Buckley Rachel F, Scott Matthew, McGrath Emer R, Coughlan Gillian, Seto Mabel, Ghosh Saptaparni, Jacobs Heidi I L, Satizabal Claudia L, Thibault Emma, Ramachandran Vasan, Murabito Joanne M, Sperling Reisa A, Johnson Keith A, Jasuja Ravi, Bhasin Shalender, Seshadri Sudha, Beiser Alexa S
Department of Neurology, Massachusetts General Hospital, Harvard Medical School, Boston, MA.
Center for Alzheimer Research and Treatment, Brigham and Women's Hospital, Boston, MA.
Ann Neurol. 2025 Sep;98(3):524-532. doi: 10.1002/ana.27266. Epub 2025 Jun 14.
In men and women, sex steroid hormones have been associated with increased risk of Alzheimer's disease (AD) dementia. We aimed to investigate the influence of midlife testosterone and sex hormone binding globulin (SHBG) levels on later-life in vivo markers of β-amyloid (Aβ) and tau deposition in clinically healthy older men.
This time-lagged study includes participants enrolled in the Framingham Heart Study (FHS) Third Generation cohort. One hundred fifty-nine men (mean age = 58 [±/9] years) underwent blood (hormones) collection in 2002 to 2005, and then a single Aβ C-Pittsburgh Compound B (PiB) PiB-positron emission tomography (PET) and F-Flortaucipir (FTP)-PET scan in 2016 to 2020. Linear regressions examined sex-stratified associations among total testosterone, and SHBG with Aβ-PET, and tau-PET after adjusting for age. Separate models examined the moderating effect of Aβ-PET and APOEε4.
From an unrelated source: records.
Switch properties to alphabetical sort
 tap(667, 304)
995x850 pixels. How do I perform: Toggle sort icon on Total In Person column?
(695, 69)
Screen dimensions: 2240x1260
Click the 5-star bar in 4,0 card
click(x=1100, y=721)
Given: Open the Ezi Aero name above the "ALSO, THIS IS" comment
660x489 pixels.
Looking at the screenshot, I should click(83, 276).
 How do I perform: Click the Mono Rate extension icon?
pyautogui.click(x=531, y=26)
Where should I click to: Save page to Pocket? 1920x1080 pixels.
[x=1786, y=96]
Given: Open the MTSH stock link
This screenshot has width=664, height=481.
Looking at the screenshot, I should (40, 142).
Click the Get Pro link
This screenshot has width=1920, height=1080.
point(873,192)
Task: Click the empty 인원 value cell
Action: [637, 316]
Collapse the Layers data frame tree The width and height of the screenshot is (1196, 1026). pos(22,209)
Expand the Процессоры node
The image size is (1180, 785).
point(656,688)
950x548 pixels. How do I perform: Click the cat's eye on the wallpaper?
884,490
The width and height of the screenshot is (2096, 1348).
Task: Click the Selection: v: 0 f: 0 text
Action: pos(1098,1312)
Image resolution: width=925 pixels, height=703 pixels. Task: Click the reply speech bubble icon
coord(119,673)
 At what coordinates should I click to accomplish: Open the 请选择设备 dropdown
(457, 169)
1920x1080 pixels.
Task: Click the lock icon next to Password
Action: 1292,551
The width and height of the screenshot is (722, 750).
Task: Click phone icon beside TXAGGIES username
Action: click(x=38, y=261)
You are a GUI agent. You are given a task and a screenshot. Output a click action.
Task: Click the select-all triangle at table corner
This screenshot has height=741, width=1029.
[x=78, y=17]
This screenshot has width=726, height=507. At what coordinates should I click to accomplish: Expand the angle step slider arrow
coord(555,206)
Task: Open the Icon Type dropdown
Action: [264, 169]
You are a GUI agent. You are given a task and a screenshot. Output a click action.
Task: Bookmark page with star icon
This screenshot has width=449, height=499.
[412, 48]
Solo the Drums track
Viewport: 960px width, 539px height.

In men, the elevated SHBG level was associated with lower tau-PET in entorhinal (B = -0.001 [SE = 0.0005], p = 0.007), inferior temporal (B = -0.001 [SE = 0.0004], p = 0.04), and rostral middle frontal regions (B = -0.001 [SE = 0.0004], p = 0.02). These findings were largely driven by APOEε4 non-carriers. Testosterone levels were not associated with the Aβ-PET or tau-PET signal.
We report a potential protective effect of SHBG levels on tau-PET burden in men. Higher levels of SHBG have been associated with lower risk of vascular-related comorbidities, such as obesity and diabetes, and is regulated by modifiable lifestyle factors. Given mounting evidence of a link between vascular injury and tauopathy in preclinical AD, our findings suggest an intriguing protective cardiovascular pathway for men against higher tau burden later in life. ANN NEUROL 2025;98:524-532.
在男性和女性中,性类固醇激素与阿尔茨海默病(AD)痴呆风险增加有关。我们旨在研究中年男性睾酮和性激素结合球蛋白(SHBG)水平对临床健康老年男性晚年体内β-淀粉样蛋白(Aβ)和tau蛋白沉积标志物的影响。
这项时间滞后研究纳入了弗雷明汉心脏研究(FHS)第三代队列的参与者。159名男性(平均年龄=58[±9]岁)于2002年至2005年接受血液(激素)采集,然后于2016年至2020年接受单次Aβ C-匹兹堡化合物B(PiB)正电子发射断层扫描(PET)和氟代托品(FTP)-PET扫描。线性回归分析在调整年龄后,研究总睾酮和SHBG与Aβ-PET和tau-PET之间按性别分层的关联。单独的模型研究了Aβ-PET和APOEε4的调节作用。
在男性中,较高的SHBG水平与内嗅区较低的tau-PET相关(B=-0.001[标准误=0.0005],p=0.007),颞下回(B=-0.001[标准误=0.0004],p=0.04),以及额中回前部(B=-0.001[标准误=0.0004],p=0.02)。这些发现主要由非APOEε4携带者驱动。睾酮水平与Aβ-PET或tau-PET信号无关。
我们报告了SHBG水平对男性tau-PET负担的潜在保护作用。较高的SHBG水平与肥胖和糖尿病等血管相关合并症的较低风险有关,并且受可改变的生活方式因素调节。鉴于临床前AD中血管损伤与tau病变之间联系的证据越来越多,我们的发现提示了一条有趣的心血管保护途径,可使男性在晚年免受更高的tau负担。《神经病学纪事》2025年;98:524-532。